Pelas dificuldades de acesso, os trabalhos demoram mais do que o esperado. Ainda assim, há esperança de encontrar sobreviventes, como ocorreu em uma das ocorrências atendidas por Salatiel, em que uma vítima foi encontrada presa na garagem de um prédio.
— Durante a remoção dos escombros, juntamente com as máquinas, sempre precisa haver uma equipe de resgate, porque, às vezes, encontramos pessoas vivas. Em um dos prédios foi localizada uma vítima que estava na garagem. Pela profundidade, ninguém conseguiu ouvi-la, e ela já estava bastante desidratada, sem forças para pedir socorro. Mesmo assim, foi localizada. Então, ainda há chances. A nossa expectativa é encontrar pessoas com vida, e quanto mais, melhor — destacou.
Contudo, a tristeza e o desespero das famílias são evidentes. Muitas permanecem por horas acompanhando os resgates, agarradas à fé de encontrar um ente querido.
— Nosso ponto de trabalho fica próximo de Playa Grande. Muitos moradores passam por aqui, deixam seus telefones caso encontremos algum parente ou permanecem em frente aos prédios esperando as equipes retirarem os corpos. Alguns encontram fotos, documentos e os deixam na frente das casas. Teve um caso em que encontramos fotos e diplomas. Infelizmente, para aquela pessoa, a história dela acabou ali — relatou.

A previsão é de que a equipe gaúcha retorne no dia 11 de julho. Salatiel destacou que as temperaturas elevadas também dificultam os trabalhos, tornando necessário atuar durante a madrugada. Além disso, reforçou que o trabalho exige muito mais da resistência mental do que da física.

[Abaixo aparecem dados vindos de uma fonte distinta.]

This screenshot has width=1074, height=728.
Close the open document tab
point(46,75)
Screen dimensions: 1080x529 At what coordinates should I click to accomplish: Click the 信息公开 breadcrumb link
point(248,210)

— Algumas pessoas podem até achar que é pouco tempo, mas, para o nosso corpo, é muito desgastante. Muitas vezes, os trabalhos avançam pela madrugada, porque o clima é mais ameno e temos um rendimento melhor, além de sofrermos menos com a desidratação. Apesar de conseguirmos dormir e nos alimentar, o psicológico fica muito abalado. Trabalhar aqui por uma semana é mais difícil do que trabalhar durante meses em outras ocorrências — refletiu.
A próxima equipe deve chegar alguns dias antes do retorno do grupo gaúcho e dará continuidade aos trabalhos.
União e agradecimento

O bombeiro voluntário também relatou o reconhecimento da população local, que demonstra gratidão pelo trabalho das equipes e oferece ajuda constantemente.
— As pessoas passam de carro nos oferecendo comida e água, agradecendo, aplaudindo. Pessoas já de idade nos dão bênçãos, oram por nós e agradecem o nosso trabalho. É comovente ver as pessoas pedindo ajuda e, ao mesmo tempo, demonstrando tanta gratidão — disse.